# how its possible..such high compression with winrar



## ashishstillthere (Oct 17, 2008)

hi guys i have one winrar file and it contain an iso file of window 6-1 xp 64 bit 




now the main thing 

*size of winrar approx 10 mb 
size of iso file approx 3.25 gb 
* 


plz tell me how this can be possible 

its not of kgb file.just iso n such high compression.how to do this with winrar


----------



## n2casey (Oct 17, 2008)

I think that is not an ISO file.
It is a simple text file, having lot of repeated text inside to make it large size file & is then saved with .iso extension and then compressed to RAR


----------



## victor_rambo (Oct 17, 2008)

I think Raaabo has once told about it. He said it something pertaining to 'patterns'.


----------



## dheeraj_kumar (Oct 17, 2008)

Its just an ISO with lots of dummy files filled with 0s in order to create patterns. Compression works this way - 

suppose you have a string 54545454555443dfgretttgdftqtqtqltn43hngf43u4905u45 repeated thrice in the file, you store it in an index, and replace all instances of the string with the index number.

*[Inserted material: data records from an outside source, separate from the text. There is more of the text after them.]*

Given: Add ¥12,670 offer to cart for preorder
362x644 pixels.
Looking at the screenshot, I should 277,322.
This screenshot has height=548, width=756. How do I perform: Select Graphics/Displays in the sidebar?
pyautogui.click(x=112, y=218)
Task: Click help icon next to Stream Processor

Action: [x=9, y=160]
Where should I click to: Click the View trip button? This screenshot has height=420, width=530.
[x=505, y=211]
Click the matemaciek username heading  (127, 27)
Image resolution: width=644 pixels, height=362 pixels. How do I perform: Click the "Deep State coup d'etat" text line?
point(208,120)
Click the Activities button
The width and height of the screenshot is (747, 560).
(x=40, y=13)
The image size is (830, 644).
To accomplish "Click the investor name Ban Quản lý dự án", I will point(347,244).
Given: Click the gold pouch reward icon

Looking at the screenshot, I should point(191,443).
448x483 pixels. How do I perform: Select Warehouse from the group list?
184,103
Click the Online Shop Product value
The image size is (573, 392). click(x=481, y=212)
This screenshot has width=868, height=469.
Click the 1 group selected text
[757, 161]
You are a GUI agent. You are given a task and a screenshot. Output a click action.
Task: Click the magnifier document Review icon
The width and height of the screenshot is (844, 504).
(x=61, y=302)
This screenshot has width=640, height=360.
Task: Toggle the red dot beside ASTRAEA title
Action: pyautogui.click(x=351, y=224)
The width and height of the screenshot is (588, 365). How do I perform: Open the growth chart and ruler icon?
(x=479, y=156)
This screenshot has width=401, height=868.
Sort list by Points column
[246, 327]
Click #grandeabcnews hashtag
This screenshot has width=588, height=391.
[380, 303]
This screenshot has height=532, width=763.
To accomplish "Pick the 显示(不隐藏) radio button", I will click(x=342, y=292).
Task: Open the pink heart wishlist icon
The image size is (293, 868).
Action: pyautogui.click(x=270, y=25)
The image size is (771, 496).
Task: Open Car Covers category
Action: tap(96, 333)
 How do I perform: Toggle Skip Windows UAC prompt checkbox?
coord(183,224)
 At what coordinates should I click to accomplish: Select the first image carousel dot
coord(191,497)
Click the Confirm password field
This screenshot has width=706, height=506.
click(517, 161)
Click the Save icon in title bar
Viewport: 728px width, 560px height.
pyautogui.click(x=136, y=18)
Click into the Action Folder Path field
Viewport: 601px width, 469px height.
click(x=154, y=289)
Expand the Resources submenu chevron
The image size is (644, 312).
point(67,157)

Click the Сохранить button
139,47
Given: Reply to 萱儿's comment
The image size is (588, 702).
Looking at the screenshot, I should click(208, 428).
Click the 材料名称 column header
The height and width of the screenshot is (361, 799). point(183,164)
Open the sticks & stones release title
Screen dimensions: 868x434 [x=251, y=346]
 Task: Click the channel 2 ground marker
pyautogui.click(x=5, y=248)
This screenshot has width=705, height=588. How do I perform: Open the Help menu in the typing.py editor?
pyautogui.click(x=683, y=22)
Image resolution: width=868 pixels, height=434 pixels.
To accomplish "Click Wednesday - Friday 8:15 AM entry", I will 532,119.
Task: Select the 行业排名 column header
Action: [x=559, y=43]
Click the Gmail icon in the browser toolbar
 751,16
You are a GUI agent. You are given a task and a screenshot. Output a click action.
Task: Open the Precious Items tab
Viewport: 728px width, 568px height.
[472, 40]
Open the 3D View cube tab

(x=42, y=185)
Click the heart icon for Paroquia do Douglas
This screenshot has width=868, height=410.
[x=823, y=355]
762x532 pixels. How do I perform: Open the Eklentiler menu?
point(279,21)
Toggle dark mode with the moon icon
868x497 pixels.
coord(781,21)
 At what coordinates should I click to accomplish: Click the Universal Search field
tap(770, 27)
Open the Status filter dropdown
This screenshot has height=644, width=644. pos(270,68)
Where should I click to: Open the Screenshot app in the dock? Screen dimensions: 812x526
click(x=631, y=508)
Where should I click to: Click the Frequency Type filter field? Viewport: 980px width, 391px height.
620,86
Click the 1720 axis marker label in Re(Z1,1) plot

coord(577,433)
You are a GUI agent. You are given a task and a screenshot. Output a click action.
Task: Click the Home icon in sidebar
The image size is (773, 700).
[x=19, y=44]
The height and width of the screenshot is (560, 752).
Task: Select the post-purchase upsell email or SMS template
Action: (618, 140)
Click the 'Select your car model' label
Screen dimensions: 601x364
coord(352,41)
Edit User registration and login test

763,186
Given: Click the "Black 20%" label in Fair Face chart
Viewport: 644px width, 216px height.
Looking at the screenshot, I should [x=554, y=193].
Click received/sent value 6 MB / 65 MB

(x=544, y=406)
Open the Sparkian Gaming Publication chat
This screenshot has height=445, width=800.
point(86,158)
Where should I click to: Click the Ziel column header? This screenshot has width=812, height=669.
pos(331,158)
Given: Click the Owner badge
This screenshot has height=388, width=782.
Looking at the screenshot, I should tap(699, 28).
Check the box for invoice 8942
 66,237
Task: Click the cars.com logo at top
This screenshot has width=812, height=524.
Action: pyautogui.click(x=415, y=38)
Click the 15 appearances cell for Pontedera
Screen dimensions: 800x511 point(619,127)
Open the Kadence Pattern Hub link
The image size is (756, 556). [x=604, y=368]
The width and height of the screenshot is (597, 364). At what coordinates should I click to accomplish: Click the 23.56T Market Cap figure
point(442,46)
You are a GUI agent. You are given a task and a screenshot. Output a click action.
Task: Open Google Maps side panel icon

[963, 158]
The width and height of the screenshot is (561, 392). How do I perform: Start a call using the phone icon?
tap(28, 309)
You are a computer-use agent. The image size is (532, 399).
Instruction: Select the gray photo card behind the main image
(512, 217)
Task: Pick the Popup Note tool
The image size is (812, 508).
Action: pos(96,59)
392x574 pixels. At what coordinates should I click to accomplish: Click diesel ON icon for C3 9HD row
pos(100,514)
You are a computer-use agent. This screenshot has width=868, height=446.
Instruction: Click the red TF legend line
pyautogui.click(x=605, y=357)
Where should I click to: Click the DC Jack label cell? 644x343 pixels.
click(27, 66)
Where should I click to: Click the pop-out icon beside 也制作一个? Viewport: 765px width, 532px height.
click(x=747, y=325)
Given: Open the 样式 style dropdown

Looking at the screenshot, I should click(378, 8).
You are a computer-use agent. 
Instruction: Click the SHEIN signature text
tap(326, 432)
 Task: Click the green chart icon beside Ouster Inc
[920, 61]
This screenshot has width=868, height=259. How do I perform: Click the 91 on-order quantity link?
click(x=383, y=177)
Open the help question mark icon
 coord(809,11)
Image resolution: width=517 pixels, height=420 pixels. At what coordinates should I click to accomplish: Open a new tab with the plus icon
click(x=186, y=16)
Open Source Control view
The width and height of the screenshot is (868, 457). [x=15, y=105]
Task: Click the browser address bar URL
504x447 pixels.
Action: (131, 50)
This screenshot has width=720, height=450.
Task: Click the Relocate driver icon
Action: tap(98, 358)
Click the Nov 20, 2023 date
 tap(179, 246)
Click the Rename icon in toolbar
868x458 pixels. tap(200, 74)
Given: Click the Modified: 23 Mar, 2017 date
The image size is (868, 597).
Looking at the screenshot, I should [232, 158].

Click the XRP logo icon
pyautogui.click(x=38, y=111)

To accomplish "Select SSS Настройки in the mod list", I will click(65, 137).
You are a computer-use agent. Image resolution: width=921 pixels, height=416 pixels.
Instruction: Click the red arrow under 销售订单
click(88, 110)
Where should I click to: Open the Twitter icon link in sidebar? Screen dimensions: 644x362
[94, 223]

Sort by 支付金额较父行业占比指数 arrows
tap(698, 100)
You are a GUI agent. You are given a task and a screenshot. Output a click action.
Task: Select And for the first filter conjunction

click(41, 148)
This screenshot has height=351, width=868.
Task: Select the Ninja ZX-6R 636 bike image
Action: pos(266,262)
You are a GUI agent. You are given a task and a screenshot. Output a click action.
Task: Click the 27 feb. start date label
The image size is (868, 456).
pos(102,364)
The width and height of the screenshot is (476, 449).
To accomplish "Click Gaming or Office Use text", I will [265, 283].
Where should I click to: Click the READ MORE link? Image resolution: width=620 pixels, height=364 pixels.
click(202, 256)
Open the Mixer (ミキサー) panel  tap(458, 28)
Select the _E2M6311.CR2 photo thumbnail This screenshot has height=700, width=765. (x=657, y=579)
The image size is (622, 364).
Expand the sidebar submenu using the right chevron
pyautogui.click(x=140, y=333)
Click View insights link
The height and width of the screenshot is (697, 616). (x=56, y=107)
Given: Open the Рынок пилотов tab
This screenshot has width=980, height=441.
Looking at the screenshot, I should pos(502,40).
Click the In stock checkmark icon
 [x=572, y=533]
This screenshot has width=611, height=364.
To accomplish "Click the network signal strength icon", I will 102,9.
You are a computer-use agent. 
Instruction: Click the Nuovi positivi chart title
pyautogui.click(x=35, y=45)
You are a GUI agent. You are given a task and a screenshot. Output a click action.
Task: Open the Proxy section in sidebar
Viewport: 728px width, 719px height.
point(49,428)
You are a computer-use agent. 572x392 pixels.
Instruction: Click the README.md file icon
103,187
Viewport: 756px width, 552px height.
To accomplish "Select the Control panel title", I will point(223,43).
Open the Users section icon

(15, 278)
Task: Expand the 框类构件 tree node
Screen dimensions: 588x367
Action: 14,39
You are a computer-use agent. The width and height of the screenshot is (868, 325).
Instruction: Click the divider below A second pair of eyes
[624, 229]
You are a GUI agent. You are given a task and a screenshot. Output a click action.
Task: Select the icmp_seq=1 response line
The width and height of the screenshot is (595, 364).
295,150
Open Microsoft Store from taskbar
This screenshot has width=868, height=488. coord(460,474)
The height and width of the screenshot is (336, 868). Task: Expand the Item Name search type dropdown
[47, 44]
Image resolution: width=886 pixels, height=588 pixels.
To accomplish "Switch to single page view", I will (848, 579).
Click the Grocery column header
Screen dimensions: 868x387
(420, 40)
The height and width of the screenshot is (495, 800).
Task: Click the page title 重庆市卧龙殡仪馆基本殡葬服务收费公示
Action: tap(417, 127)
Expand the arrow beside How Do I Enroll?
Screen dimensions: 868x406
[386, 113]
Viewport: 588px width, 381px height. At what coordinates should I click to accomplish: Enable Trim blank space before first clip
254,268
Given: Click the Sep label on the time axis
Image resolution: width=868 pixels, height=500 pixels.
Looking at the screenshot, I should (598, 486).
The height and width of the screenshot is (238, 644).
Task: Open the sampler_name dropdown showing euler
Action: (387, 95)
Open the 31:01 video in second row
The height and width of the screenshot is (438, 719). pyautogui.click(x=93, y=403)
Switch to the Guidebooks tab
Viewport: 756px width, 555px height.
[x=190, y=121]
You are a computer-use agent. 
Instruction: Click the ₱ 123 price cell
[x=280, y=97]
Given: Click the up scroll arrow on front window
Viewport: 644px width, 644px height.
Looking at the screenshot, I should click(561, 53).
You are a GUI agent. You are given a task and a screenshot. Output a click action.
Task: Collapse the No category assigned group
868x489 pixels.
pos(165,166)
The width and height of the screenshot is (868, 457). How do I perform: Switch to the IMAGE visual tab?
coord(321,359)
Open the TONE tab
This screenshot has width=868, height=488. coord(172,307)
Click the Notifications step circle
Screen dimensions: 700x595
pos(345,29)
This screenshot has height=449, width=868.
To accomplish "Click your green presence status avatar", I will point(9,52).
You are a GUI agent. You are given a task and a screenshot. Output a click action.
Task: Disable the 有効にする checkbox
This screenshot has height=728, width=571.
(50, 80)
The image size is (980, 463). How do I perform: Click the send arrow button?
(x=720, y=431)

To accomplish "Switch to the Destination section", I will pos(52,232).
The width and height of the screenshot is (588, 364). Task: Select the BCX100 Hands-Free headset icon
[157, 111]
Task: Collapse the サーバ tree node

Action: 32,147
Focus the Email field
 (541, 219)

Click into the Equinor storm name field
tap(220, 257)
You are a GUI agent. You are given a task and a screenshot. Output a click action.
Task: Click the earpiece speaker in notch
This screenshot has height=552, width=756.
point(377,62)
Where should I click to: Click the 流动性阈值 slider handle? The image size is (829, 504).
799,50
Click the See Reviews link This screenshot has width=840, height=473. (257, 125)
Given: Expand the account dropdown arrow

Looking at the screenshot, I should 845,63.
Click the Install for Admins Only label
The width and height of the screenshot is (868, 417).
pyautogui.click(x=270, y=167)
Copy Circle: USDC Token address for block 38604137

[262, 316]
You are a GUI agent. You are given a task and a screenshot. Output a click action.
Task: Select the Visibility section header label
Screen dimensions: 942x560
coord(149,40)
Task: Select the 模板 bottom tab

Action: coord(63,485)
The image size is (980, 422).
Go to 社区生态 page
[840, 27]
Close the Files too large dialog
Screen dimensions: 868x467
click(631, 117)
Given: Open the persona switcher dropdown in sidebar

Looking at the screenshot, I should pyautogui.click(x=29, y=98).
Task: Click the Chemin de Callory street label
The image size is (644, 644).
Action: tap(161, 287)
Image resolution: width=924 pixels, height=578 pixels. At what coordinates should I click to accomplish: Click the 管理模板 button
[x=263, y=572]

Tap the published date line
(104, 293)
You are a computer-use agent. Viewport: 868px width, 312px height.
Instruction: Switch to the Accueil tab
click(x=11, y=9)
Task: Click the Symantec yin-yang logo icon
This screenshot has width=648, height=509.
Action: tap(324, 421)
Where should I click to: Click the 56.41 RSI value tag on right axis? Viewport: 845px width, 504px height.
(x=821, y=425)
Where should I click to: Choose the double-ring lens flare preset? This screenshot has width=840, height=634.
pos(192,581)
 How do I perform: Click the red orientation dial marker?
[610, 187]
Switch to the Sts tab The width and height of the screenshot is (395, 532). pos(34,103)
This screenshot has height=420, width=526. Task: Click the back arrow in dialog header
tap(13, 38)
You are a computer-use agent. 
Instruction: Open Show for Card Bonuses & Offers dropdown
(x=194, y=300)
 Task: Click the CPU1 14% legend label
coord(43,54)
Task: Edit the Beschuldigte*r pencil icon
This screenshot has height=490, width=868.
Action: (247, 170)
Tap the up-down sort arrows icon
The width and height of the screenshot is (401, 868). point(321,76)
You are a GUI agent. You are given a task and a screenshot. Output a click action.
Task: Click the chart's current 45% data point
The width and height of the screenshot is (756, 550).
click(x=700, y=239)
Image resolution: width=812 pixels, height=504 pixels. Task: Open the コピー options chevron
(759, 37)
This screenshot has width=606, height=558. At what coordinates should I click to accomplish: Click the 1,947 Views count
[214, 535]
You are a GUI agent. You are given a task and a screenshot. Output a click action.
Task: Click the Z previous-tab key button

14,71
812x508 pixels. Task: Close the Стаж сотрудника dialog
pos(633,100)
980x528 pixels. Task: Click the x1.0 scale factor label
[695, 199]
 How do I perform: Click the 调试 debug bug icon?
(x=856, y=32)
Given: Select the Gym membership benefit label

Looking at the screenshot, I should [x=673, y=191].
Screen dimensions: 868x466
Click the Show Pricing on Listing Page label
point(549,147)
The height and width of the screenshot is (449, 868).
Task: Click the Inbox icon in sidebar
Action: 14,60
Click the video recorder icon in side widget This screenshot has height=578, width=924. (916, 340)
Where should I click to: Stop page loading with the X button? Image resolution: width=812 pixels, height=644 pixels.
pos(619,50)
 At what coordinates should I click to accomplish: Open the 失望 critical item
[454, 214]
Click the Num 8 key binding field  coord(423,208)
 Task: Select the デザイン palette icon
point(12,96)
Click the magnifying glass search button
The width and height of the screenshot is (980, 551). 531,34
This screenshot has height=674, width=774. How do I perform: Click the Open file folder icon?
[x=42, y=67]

Now, look at how repeated zeroes in our case can reduce file size:

take a string 000000000000000000000000000000000000000 which is say 40 zeroes. it is found say 4 times in the file. but notice that this string is a pattern by itself - it has 40 0s. so the compressed form will look something like 40 00 and stored in the index, and each reference to the long string points to the index.

you just compressed 40 characters to 2 characters, and as its found in 4 places, its 160 chars to 8 chars = 95% compression.


----------



## comp@ddict (Oct 18, 2008)

Well, afaik highest was KBG doing 1GB to 100MB

But what's the use, when u take a lifetime compressing and decompressing it


----------



## ashishstillthere (Oct 18, 2008)

n2casey said:


> I think that is not an ISO file.
> It is a simple text file, having lot of repeated text inside to make it large size file & is then saved with .iso extension and then compressed to RAR





no bro its an iso file an i have extracted its content by using alcohal





thanks dheeraj for the xplanation now plz tell me how to do that

here is the link for the file plz check it and tell me

~snipped~


----------



## gopi_vbboy (Oct 18, 2008)

it depends on compression algorithm....7z is good but not stable


----------



## Cool Joe (Oct 18, 2008)

Thanks a lot for that piece of info dheeraj_kumar.

@compaddict- There have been DVD sized files compressed to less than 2 MB using KGB archiver.


----------



## ashu888ashu888 (Oct 18, 2008)

BUt, 6 to 7GB of GAME ISOs hv been converted to 1.5GBs or so.. (esp the torrent version of games)
-------------

Its simply this: compress sound files to .ogg format and compress game video files( .bik) into just half of them. Now compress all data with 7zip and rename it with .x extension......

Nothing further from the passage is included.